» Übungstext
Es sei einmal gesagt: Das Beste am Grillen ist nicht das Essen, sondern dass es draußen stattfindet. Dabei ist egal, ob halb draußen auf der Terrasse oder richtig draußen am Flussufer. Man erobert sich für kurze Zeit einen ungewohnten Raum und nutzt ihn für etwas reichlich Verrücktes: Feuermachen und wehrloses Gemüse pfählen. Nie würde man sich ja einfach so auf die schlimme Hinterhof-Grasfläche setzen, aber man macht es wie selbstverständlich, sobald ein wackliger Grill dabei ist. Selbst der größte Ordnungsfanatiker muss improvisieren, und selbst der größte Misanthrop lädt zum Grillen noch ein paar wehrlose Mitmenschen ein, weil er weiß: Grillen ist ausreichend Unterhaltung für den ganzen Abend.

Wenn man "Grillen" sagt, schwingen neben Essen und Trinken noch zehn andere Sachen mit: Frisbee spielen, Leute treffen, ungeniert mit Bierflaschen herumstehen, Lampions anzünden, Sternbilder raten, Kinder und Glühwürmchen betrachten oder einfach nur zuschauen, wie lange der Tag noch gegen die Nacht durchhält. Und wenn man dann gestochen wird, na ja, das ist eben die finale Bestätigung dafür, dass man gerade ein kleines Abenteuer auf sich genommen hat. Schmerzhaftes Souvenir eines herzhaften Abends, gewissermaßen.

"Ist das ein Weber?"

Wenn je die Frage aufkommt, wonach Deutschland charakteristisch klingt, muss man sagen: Nach dem Kesseln der Weber-Grills in den Neubaugebieten am Samstagnachmittag. Keine Maßnahme hat hiesigen Baumärkten und Nachbarschaftsstreits in den vergangenen fünfzehn Jahren mehr Aufwind gebracht als die grotesken Sonderflächen der Firma Weber, die mittlerweile auch im Winter nicht mehr abgebaut werden. Hat sich ja rumgesprochen: Wintergrillen ist die Nordkapfahrt des kleinen Mannes. Die Firma Weber hat mit dem Import der US-Grillkultur durchaus Pioniergeist bewiesen und hierzulande viel Aufklärungsarbeit betrieben: Der Deckel, die indirekten Grillzonen, das Zubehör von Ahornchips bis Zedernholzplanke - man hatte ja keine Ahnung!

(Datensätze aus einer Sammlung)
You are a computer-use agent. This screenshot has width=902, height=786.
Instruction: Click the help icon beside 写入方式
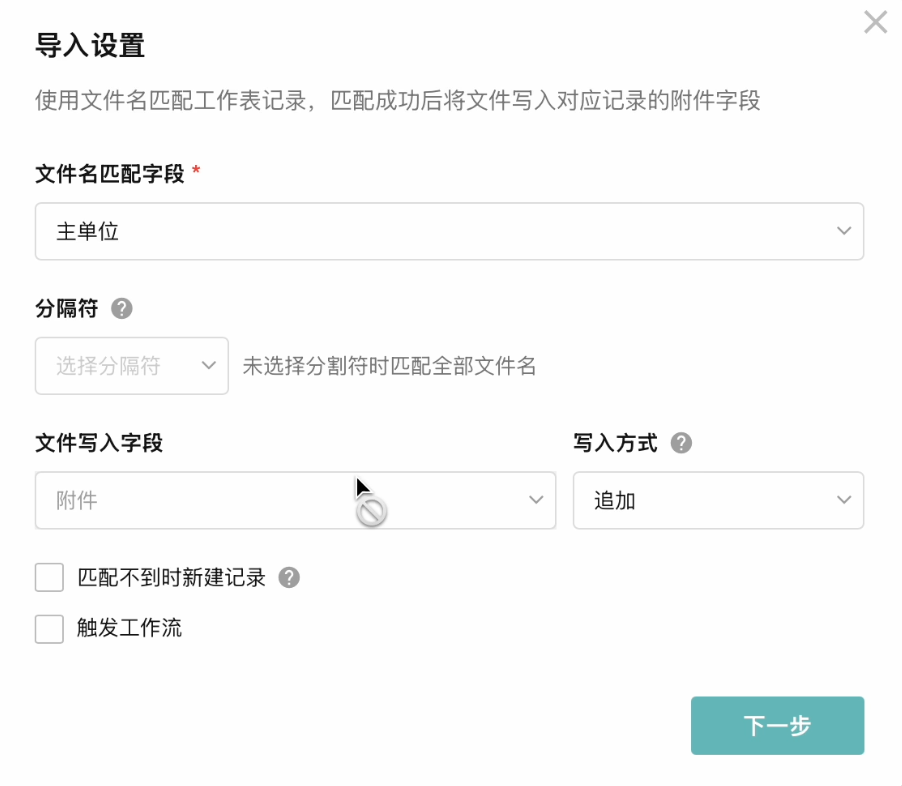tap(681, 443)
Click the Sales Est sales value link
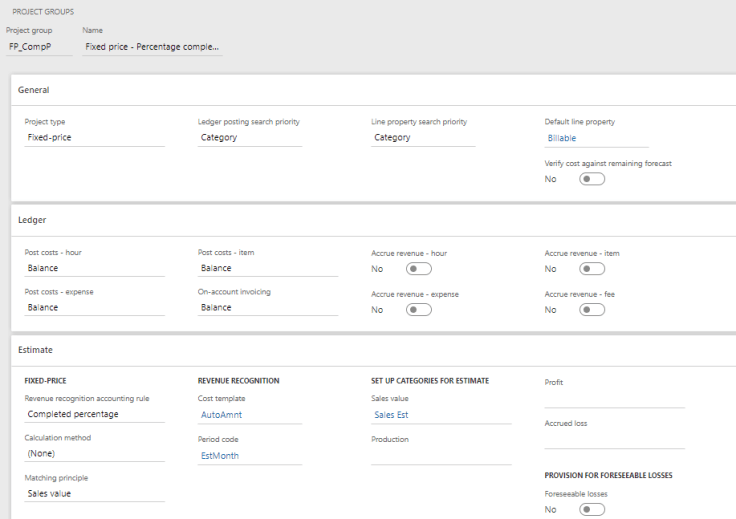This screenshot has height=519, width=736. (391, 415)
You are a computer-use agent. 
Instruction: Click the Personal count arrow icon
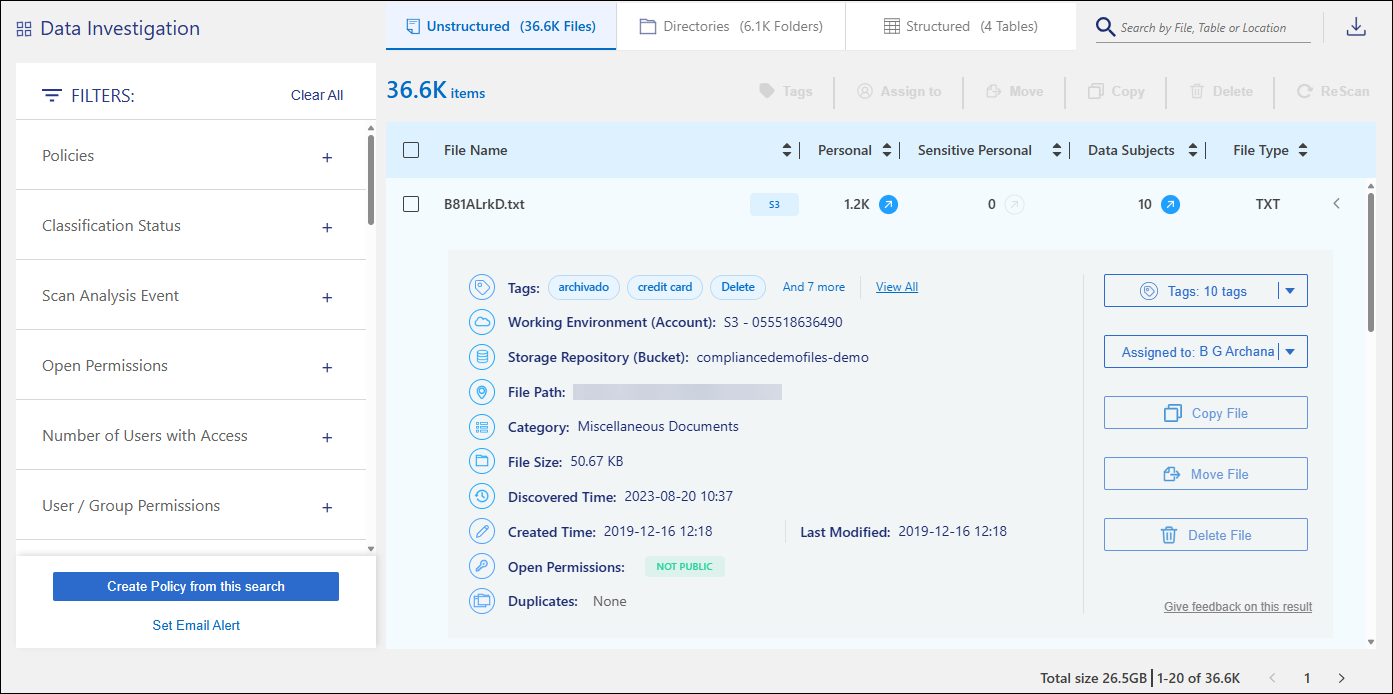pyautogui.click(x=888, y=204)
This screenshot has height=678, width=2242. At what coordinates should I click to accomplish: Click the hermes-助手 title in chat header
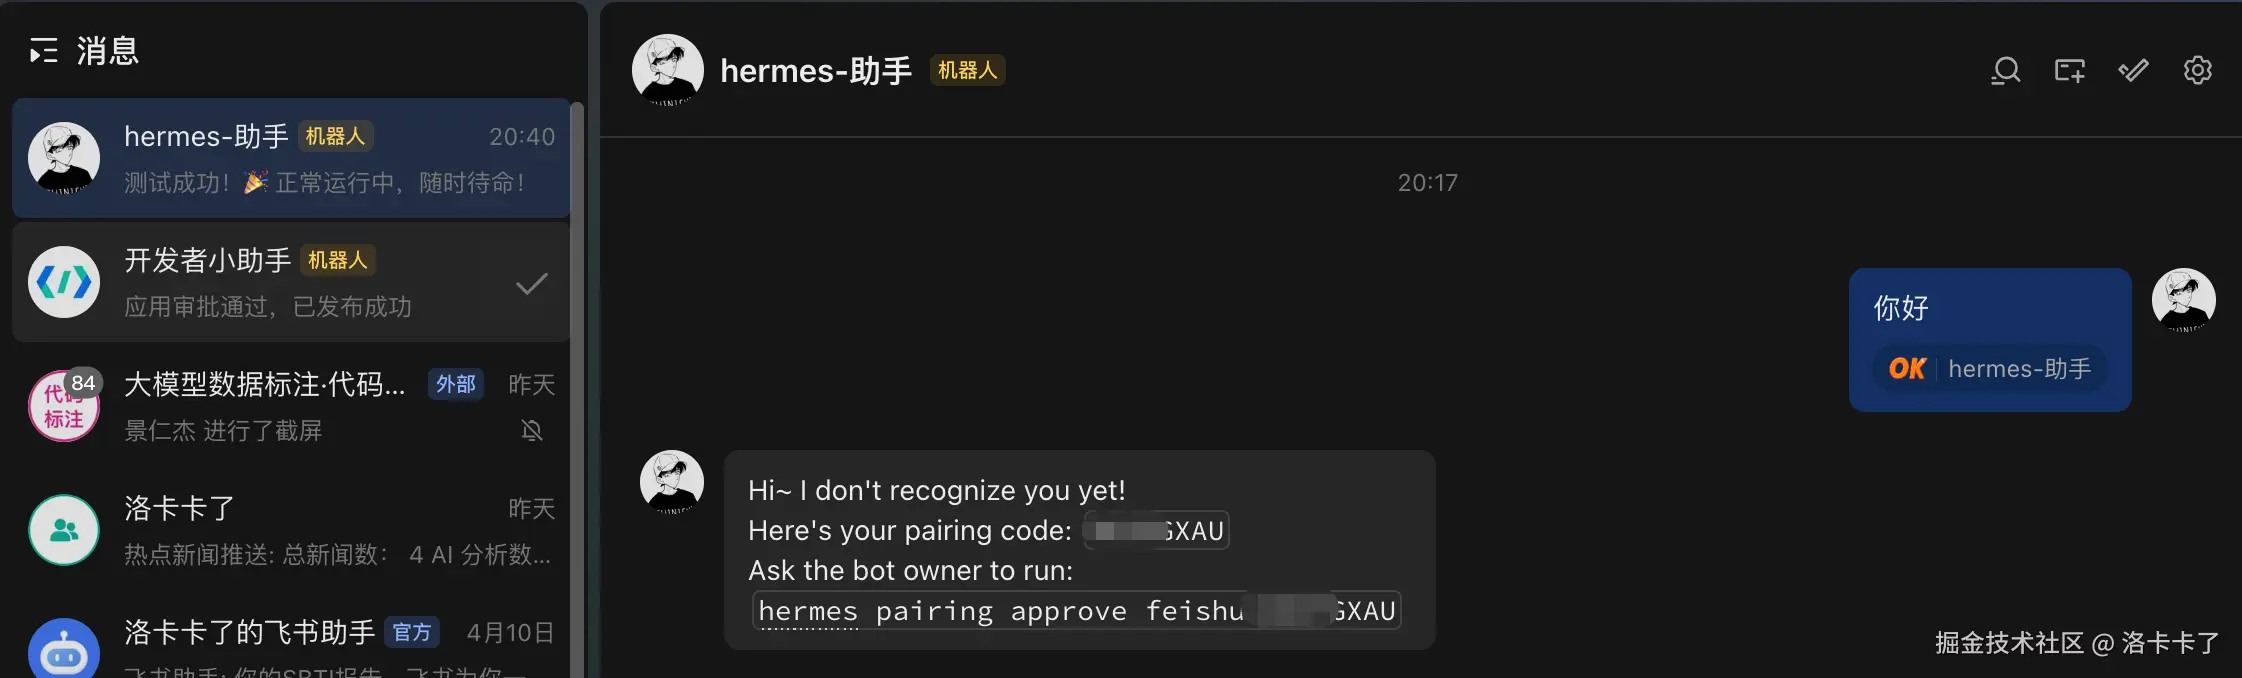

» Was erwartet wird
Führen Sie den Text über das Grillen im Anschluss an seinen letzten Satz fort.

» Antwortteil
Sechzig Jahre nach Kriegsende haben die Amerikaner Bratwurst und Nackensteak aus dem gemauerten Kamingrill befreit. Der Zubehörkatalog der Firma kann es mittlerweile mit einem Autohersteller aufnehmen. Von der "Halterung für Schweinefiletstreifen" bis zum "Weber Premium Tablett", das mit dem Preis von 49,99 Euro und der Beschreibung besticht: "Dank der rutschfesten, weichen Oberfläche und der vier Gummifüße des eleganten Premium-Tabletts kannst du dein Grillgut sicher und einfach zum Grill tragen und später servieren." Okay! Wäre alles nicht schlimm, wenn die Weber-Anhänger nicht so militant gegen Andersgläubige vorgehen würden.

"Muss denn überall gegrillt werden?"

Gerade hat die junge, dänische Firma Casus einen löblichen Öko-Einweggrill vorgestellt: Mit Bambusstäben, Lavastein, Papphülle und einem Preis von 9,99 Euro soll er jenen fiesen Alu-Quadern entgegentreten, die mit zum Billigsten gehören, was man überhaupt an einer deutschen Tankstelle kaufen kann. Diese Revolution wird natürlich nicht funktionieren. Beim Sachverhalt Einweggrill etwas ökologisch richten zu wollen, ist etwa so, als wollte man beim Sachverhalt Junggesellenabschied auf niveauvolle Unterhaltung achten. Nein, der Einweggrill ist wie das Notrad beim Auto: Spontan ist man geneigt, das Ding zu feiern, weil es einen erst mal rettet. Aber nach zehn Minuten nervt es trotzdem brutal, egal ob man es selbst benutzt oder der Sitznachbar am See.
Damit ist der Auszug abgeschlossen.